## EXERCISE PROMPT
Begin at the line containing "Image resolution: width=1024" in the entries below and end at the line containing "Given: Open the 提现教程 link"; transcribe that range exactly and nothing outside it.

START INFORMATION SHOWN

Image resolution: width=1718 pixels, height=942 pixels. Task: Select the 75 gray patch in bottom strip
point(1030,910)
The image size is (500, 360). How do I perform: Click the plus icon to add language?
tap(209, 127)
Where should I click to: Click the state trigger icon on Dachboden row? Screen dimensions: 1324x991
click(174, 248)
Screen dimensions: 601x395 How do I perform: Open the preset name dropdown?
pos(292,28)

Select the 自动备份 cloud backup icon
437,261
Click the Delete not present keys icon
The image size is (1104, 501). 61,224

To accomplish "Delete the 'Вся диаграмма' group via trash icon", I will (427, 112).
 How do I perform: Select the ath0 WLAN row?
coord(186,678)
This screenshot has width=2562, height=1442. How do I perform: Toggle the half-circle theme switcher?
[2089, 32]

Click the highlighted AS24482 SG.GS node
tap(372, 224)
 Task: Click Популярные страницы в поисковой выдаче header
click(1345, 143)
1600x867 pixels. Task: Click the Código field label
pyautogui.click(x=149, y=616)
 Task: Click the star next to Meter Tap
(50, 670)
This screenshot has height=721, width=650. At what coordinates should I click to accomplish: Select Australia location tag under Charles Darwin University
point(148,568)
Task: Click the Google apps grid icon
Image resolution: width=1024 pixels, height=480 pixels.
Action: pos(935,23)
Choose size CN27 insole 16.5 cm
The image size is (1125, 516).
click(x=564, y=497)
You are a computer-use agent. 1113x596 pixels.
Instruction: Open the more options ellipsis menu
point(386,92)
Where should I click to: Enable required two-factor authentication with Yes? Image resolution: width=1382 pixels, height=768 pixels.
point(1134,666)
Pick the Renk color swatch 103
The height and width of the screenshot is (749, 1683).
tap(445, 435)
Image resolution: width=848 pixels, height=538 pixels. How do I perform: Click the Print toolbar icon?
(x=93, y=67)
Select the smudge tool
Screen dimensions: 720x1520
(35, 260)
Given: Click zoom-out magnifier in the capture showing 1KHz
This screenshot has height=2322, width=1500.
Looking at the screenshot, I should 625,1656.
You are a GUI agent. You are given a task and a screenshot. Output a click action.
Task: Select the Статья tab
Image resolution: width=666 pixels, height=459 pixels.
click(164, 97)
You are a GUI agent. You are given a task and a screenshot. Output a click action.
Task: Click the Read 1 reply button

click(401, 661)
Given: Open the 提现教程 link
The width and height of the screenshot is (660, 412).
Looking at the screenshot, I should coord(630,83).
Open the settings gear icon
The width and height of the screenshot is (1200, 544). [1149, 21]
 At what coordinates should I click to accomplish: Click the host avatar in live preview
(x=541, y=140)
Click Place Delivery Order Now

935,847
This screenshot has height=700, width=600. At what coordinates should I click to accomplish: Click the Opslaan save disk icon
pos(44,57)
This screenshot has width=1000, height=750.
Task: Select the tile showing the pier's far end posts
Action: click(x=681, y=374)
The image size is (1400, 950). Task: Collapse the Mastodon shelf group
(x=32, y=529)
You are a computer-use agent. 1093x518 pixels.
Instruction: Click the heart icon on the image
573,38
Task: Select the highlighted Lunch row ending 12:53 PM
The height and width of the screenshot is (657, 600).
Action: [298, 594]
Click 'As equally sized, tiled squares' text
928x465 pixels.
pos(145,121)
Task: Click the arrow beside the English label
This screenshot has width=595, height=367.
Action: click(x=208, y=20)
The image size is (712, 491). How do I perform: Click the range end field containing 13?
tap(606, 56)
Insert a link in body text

END INFORMATION SHOWN

## TASK SOLUTION
Image resolution: width=1024 pixels, height=480 pixels.
Action: pos(935,23)
Choose size CN27 insole 16.5 cm
The image size is (1125, 516).
click(x=564, y=497)
You are a computer-use agent. 1113x596 pixels.
Instruction: Open the more options ellipsis menu
point(386,92)
Where should I click to: Enable required two-factor authentication with Yes? Image resolution: width=1382 pixels, height=768 pixels.
point(1134,666)
Pick the Renk color swatch 103
The height and width of the screenshot is (749, 1683).
tap(445, 435)
Image resolution: width=848 pixels, height=538 pixels. How do I perform: Click the Print toolbar icon?
(x=93, y=67)
Select the smudge tool
Screen dimensions: 720x1520
(35, 260)
Given: Click zoom-out magnifier in the capture showing 1KHz
This screenshot has height=2322, width=1500.
Looking at the screenshot, I should 625,1656.
You are a GUI agent. You are given a task and a screenshot. Output a click action.
Task: Select the Статья tab
Image resolution: width=666 pixels, height=459 pixels.
click(164, 97)
You are a GUI agent. You are given a task and a screenshot. Output a click action.
Task: Click the Read 1 reply button

click(401, 661)
Given: Open the 提现教程 link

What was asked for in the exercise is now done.